1) Expect the angel and seed stage market to continue to stay hot. Newly wealthy Facebookers will likely contribute massively to early stage companies, which means building relationships with companies early and actually rolling up sleeves to add value will be a must for investors. If you're just money, you are toast.
2) Facebook will be hungry for growth in its ad business, and since it is running out of internet connected humans to connect to, it will need tools to make more out of each person. This will be a huge boon for companies like 33Across that monetize social data without being creepy.
3) It will get much harder for Facebook to recruit talent, since the promise of the pre-IPO stock pop is gone.

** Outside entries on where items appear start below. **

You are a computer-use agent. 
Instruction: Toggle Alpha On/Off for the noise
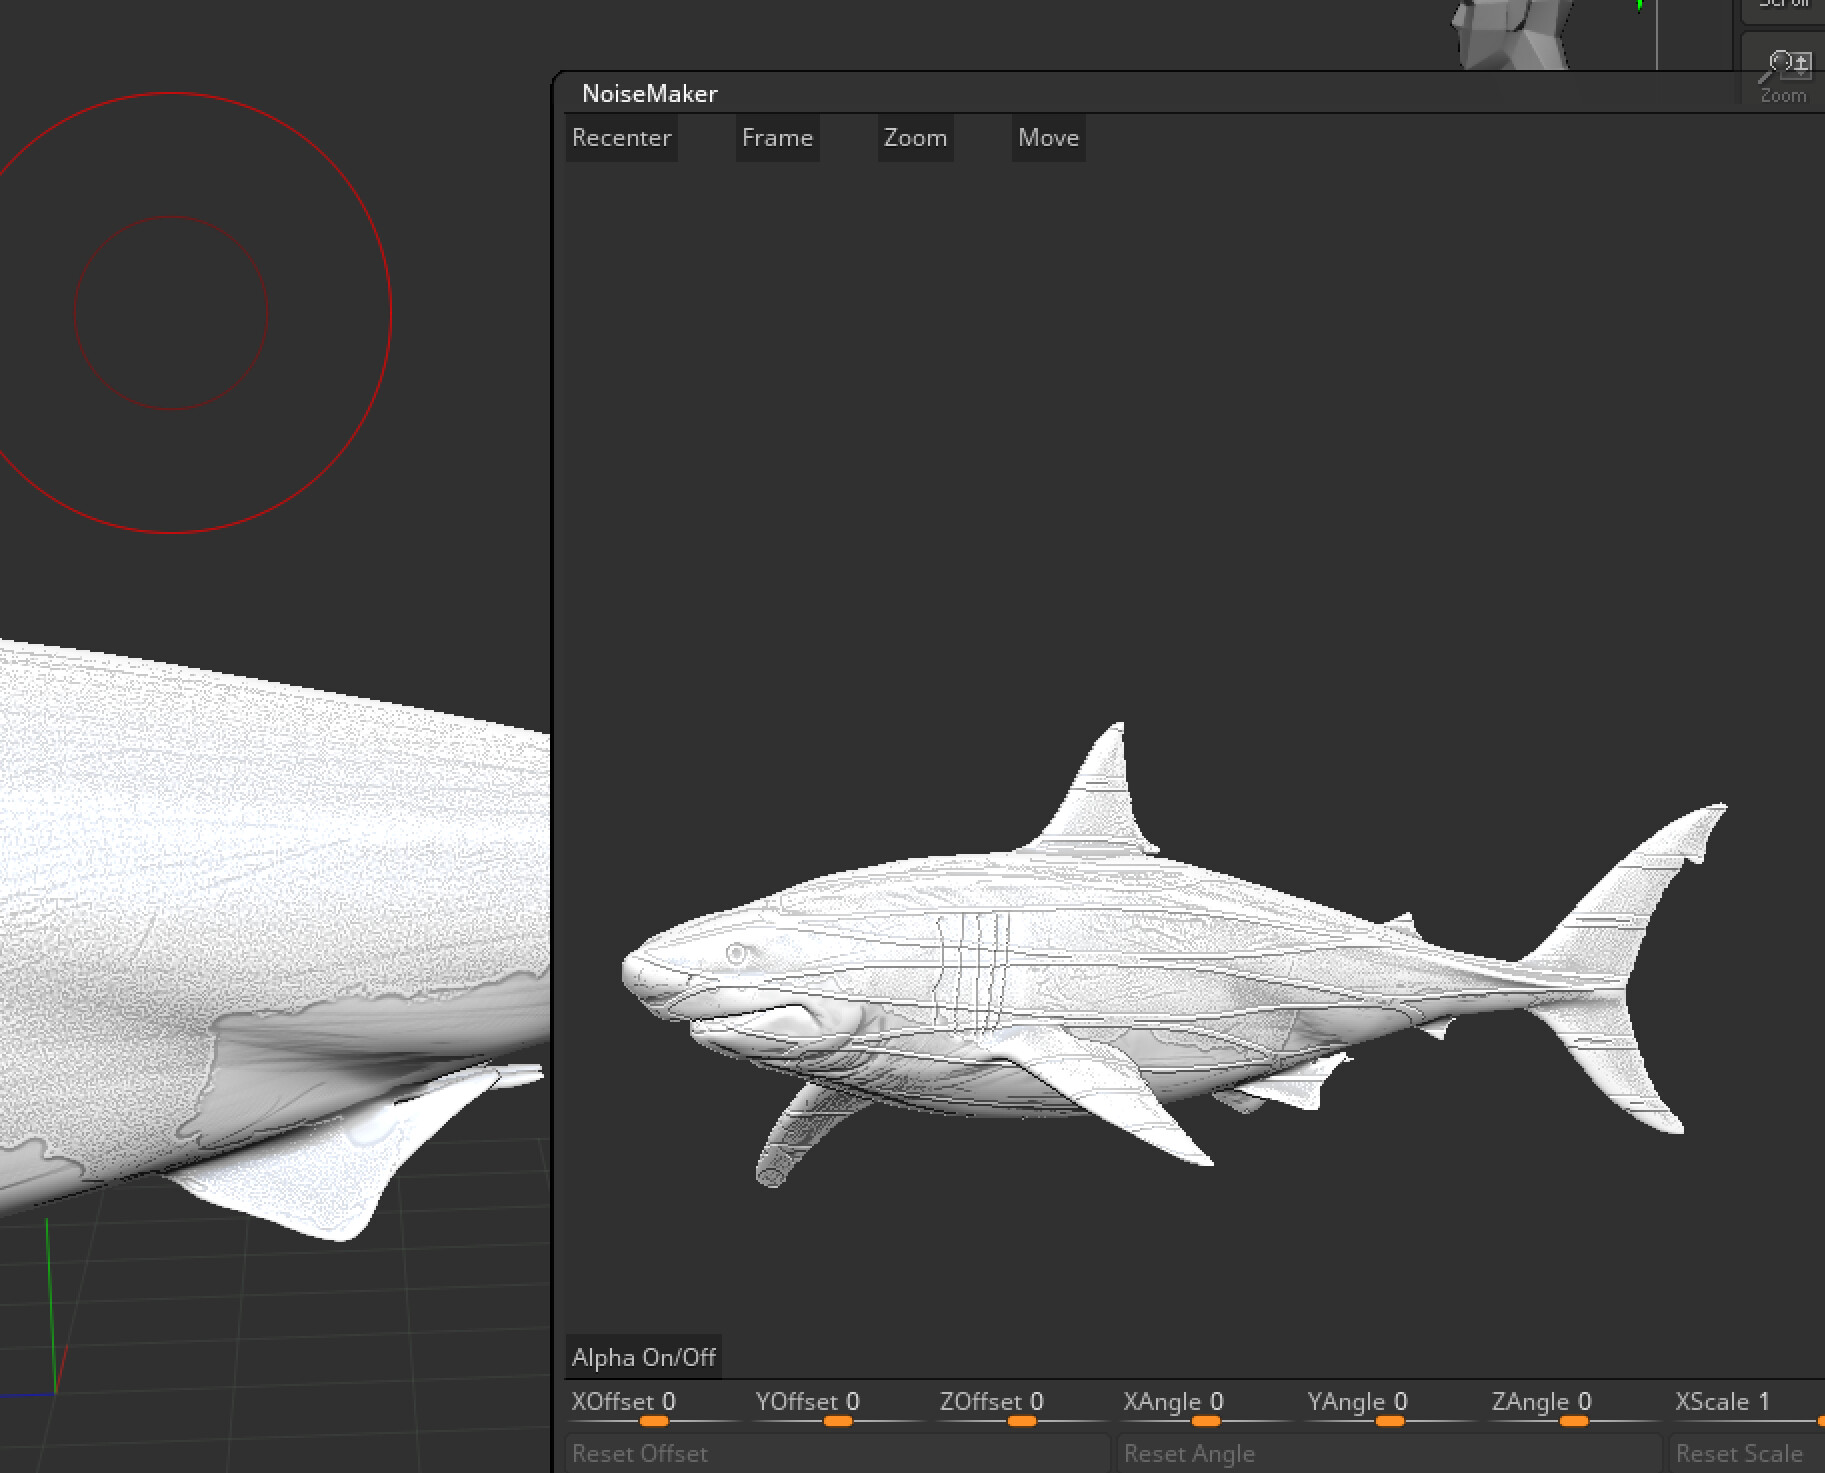[x=644, y=1357]
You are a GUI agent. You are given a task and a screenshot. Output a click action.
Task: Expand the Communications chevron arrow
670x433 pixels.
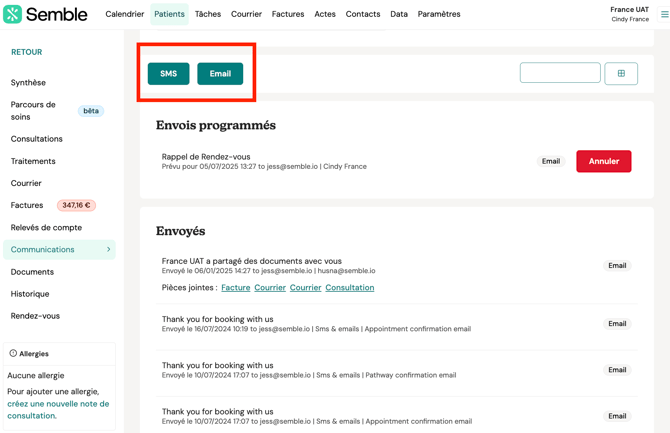[x=108, y=250]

4) You'll likely see Facebook make a move to diversify revenue by breaking ground on a big new area. I'd say it has to be payments, because knowing who your friends are gives them a natural advantage in peer to peer. That data can also be used for fraud prevention because it's pretty hard to fake a person on Facebook compared to the normal behaviors and extended network of others.
5) Stories of how much money people made as early employees will trickle down to students, who will be less likely to join big companies and more apt to start their own businesses. Recruiting for banking and consulting will become that much harder.
6) The newfound wealth created by Facebookers will spur innovation around impact businesses in the sustainability, green, and social good areas--because if you don't need to work, you might as well work on something that makes the world a better place.
7) Expect more competition to Facebook. As crazy as it seems, the truth is that companies tend to take less risk, innovate less, and lose key employees after an exit. Entrepreneurs. May look to figure out what's next now more than ever before.
8) Increased regulator scrutiny of Facebook now that it has to make more disclosures about how it is doing and its methods of making money.
9) Investors will be looking at what Facebook does with it's cash. Facebook Ventures? Bigger acquisitions?
10) Goosed VC returns. Tens of billions of dollars of return should help VC returns a bit, but it will wind up widening the gap between the haves of the top quartile and the have nots of everyone else.